Exercices à faire:
**a.** Mettez à jour le document sur la Maison Colette : recopiez-le de "Au vu de la" jusqu'à "à la carte." inclus, en remplaçant "gastronomie" par "restauration".
**b.** Répondez à ces questions d'après le document sur la Maison Colette :
(i) Qui a confectionné les assiettes en porcelaine sur mesure ?
(ii) Quelle période de l'année est toujours plus calme ?
(iii) Quel âge ont les deux hêtres rouges devant la maison ?

Document:
Au vu de la fermeture ou de la réduction de nombreuses maisons, peut-on affirmer que la gastronomie est en crise?
Quel secteur ne l’est pas? L’automobile se porte mal, la construction a toujours connu des difficultés. Je pense que nous n’avons pas le droit de nous plaindre. Le printemps est toujours une période plus calme, mais les dernières semaines ne l’étaient absolument pas pour nous. Les gens sont curieux de découvrir notre nouveau restaurant.
Il y a un changement en cours dans la gastronomie:
de plus en plus de personnes recommencent à manger
à la carte.
Une ode à la simplicité
Pour l’aménagement intérieur, Thijs Vervloet et Lore Leys ont suivi une ligne claire: dans la Maison Colette, le classique et le contemporain vont de pair. Les architectes d’intérieur de Grain Designoffice ont alterné fauteuils colorés et draps en lin blancs, sur les tables, les assiettes en porcelaine confectionnées sur mesure par Pieter Stockmans côtoient de l’argenterie Marly classique de Christofle.
La décoration de table en céramique en forme de fleurs et d’artichauts réalisée par une artiste parisienne semble tout droit sortie de l’armoire de mamy Colette. Les chambres se caractérisent par une combinaison similaire: cache-sommiers blancs et meubles design contemporains en bois, un carrelage sobre dans les douches qui contraste avec la robinetterie vintage. L’esprit Colette est magnifié par deux hêtres rouges devant la maison. L’un a 140 ans et l’autre, 250.

Données extraites:
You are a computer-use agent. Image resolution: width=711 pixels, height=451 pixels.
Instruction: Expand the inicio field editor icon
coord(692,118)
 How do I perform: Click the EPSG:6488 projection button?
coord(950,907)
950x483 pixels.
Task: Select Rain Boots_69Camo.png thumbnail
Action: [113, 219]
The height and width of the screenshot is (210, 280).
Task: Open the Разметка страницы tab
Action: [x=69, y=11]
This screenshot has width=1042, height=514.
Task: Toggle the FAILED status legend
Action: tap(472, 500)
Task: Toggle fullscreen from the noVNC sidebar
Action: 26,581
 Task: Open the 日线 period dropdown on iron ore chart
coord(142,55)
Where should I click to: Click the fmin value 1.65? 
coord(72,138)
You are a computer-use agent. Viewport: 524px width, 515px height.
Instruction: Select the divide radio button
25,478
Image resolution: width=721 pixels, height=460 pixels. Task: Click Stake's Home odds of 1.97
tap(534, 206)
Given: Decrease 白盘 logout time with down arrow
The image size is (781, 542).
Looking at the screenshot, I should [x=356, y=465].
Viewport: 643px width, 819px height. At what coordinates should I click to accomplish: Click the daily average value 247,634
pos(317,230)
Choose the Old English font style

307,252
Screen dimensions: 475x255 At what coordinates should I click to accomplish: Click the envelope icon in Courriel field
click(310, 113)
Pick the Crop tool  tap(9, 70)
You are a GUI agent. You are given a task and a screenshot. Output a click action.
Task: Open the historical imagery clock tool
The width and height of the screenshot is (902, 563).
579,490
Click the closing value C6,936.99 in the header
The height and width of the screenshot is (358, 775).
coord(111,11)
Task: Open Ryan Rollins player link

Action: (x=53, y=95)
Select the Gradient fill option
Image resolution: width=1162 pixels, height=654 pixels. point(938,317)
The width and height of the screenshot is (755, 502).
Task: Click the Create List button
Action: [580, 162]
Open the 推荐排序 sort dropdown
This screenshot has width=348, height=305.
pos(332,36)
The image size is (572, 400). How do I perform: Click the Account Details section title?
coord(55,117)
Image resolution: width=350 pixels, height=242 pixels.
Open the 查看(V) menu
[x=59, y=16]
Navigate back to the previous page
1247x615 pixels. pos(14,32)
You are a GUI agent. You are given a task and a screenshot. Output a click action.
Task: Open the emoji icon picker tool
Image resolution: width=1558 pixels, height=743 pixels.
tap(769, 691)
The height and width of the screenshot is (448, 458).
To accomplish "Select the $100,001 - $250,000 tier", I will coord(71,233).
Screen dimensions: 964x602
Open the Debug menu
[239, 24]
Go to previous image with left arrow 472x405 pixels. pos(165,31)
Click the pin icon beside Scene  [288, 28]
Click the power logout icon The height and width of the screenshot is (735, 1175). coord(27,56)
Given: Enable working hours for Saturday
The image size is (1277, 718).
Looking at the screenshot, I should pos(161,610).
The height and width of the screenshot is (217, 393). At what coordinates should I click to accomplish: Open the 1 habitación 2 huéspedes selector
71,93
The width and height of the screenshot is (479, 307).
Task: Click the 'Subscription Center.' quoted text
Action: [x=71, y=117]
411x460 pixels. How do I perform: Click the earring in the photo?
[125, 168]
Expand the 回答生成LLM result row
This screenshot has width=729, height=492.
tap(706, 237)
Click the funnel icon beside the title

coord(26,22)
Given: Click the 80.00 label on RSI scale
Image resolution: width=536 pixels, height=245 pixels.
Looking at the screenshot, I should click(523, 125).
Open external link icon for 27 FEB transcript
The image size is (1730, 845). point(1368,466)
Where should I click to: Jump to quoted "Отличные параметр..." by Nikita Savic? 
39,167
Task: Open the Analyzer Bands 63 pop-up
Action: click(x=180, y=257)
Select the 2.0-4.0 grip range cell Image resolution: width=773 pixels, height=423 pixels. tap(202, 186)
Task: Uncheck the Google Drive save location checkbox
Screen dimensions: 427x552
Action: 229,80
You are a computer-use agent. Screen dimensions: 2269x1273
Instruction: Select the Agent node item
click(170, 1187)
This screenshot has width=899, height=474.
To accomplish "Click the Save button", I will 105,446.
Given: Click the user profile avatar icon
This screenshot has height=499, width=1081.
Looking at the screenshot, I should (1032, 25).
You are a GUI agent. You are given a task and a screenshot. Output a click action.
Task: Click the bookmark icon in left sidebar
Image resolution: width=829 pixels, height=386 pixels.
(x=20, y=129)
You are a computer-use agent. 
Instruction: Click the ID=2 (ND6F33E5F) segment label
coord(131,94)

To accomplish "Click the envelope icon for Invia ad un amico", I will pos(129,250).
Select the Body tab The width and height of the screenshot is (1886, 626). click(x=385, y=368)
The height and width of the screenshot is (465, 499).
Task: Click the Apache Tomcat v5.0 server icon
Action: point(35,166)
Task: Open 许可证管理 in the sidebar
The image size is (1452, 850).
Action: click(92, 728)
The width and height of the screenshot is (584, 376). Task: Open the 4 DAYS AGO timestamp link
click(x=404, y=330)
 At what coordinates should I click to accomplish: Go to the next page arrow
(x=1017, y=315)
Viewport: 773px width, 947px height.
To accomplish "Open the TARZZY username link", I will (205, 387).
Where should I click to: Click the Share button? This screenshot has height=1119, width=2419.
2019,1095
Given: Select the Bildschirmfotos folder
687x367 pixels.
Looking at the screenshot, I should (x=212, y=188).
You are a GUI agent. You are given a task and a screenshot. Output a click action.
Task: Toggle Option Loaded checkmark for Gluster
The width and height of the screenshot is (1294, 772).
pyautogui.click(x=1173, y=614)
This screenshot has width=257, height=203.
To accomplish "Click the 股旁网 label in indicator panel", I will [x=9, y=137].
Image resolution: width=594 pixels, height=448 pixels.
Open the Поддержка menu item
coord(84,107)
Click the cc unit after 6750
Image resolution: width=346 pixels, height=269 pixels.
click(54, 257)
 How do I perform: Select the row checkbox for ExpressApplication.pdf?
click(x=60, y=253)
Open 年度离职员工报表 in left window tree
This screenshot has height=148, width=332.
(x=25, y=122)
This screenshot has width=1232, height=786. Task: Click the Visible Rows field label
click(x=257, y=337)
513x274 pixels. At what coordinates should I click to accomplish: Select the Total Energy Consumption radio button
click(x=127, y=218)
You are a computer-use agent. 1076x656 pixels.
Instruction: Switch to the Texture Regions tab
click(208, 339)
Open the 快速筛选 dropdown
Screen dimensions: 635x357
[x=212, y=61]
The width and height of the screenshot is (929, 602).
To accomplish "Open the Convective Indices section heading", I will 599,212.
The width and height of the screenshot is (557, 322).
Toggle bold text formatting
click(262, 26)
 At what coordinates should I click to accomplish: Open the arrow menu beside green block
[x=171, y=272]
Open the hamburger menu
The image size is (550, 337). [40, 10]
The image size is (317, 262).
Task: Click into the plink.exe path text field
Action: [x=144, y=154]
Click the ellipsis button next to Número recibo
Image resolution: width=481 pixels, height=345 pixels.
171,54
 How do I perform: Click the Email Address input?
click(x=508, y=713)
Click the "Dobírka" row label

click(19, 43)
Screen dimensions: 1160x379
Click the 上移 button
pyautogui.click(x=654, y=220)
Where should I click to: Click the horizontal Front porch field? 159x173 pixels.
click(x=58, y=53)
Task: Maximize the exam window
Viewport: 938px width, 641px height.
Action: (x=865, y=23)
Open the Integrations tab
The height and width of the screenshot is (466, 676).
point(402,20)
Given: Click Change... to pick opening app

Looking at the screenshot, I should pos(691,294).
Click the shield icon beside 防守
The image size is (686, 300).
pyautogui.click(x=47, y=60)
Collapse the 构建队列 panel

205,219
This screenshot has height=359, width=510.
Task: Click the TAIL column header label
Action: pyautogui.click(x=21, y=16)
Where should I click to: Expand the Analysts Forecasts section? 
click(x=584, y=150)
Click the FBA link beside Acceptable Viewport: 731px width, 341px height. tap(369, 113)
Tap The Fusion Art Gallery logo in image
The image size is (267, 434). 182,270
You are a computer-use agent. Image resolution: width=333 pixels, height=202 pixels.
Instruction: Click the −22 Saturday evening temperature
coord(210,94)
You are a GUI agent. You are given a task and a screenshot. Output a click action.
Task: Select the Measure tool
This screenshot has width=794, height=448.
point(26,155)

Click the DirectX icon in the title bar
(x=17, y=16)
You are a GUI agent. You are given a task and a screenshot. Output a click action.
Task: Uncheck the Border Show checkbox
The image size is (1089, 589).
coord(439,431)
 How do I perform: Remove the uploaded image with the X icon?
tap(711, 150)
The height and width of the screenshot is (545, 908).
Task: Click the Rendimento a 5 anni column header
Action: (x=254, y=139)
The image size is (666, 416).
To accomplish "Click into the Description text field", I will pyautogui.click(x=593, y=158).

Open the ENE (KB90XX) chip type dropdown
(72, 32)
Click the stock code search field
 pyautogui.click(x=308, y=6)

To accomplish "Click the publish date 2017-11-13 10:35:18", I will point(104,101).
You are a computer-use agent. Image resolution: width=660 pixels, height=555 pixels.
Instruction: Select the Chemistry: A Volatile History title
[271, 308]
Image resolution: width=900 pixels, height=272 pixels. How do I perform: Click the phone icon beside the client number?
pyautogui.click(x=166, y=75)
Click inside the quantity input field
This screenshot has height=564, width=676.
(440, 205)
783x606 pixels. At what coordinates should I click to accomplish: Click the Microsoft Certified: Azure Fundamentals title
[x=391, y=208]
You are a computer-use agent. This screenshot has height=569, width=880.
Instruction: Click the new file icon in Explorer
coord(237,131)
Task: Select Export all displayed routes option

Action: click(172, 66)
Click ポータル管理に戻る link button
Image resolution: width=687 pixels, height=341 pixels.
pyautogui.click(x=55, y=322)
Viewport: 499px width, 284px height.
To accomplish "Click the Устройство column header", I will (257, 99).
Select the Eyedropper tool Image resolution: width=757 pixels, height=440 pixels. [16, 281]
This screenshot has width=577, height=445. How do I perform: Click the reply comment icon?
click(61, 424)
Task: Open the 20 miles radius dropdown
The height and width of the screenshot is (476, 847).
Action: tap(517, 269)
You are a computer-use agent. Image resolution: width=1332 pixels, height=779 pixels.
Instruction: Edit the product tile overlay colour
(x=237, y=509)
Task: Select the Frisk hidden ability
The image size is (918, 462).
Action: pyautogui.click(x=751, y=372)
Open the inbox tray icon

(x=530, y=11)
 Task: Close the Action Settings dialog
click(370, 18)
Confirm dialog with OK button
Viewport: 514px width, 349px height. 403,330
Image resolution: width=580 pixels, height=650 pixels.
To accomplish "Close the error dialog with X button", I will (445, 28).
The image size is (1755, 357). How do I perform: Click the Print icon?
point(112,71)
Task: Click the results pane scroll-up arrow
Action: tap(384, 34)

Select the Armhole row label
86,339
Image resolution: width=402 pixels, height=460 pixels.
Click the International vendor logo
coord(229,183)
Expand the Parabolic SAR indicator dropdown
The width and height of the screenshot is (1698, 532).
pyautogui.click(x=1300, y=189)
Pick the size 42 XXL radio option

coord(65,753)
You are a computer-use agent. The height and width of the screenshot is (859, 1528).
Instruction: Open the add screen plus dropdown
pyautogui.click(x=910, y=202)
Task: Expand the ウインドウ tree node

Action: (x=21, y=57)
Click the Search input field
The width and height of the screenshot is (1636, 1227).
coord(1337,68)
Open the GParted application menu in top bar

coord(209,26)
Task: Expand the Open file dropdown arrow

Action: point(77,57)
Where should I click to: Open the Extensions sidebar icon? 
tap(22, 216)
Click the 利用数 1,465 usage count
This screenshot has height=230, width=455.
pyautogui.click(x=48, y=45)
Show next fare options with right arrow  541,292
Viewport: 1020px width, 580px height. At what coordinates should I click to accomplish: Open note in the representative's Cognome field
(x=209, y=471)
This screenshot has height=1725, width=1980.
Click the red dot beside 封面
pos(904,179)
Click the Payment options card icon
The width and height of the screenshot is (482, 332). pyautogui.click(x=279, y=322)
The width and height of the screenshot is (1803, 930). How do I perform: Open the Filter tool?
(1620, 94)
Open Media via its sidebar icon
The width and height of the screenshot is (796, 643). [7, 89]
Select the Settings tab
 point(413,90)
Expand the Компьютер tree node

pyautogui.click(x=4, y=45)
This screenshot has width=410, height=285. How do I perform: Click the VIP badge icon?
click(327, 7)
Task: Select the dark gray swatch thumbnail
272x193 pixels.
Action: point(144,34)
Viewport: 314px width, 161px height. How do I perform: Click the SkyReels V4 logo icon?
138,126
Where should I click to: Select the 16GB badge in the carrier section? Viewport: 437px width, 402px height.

Corrigé:
**a.**
Au vu de la fermeture ou de la réduction de nombreuses maisons, peut-on affirmer que la restauration est en crise?
Quel secteur ne l’est pas? L’automobile se porte mal, la construction a toujours connu des difficultés. Je pense que nous n’avons pas le droit de nous plaindre. Le printemps est toujours une période plus calme, mais les dernières semaines ne l’étaient absolument pas pour nous. Les gens sont curieux de découvrir notre nouveau restaurant.
Il y a un changement en cours dans la restauration:
de plus en plus de personnes recommencent à manger
à la carte.

**b.**
(i) Pieter Stockmans.
(ii) Le printemps.
(iii) L'un a 140 ans et l'autre, 250.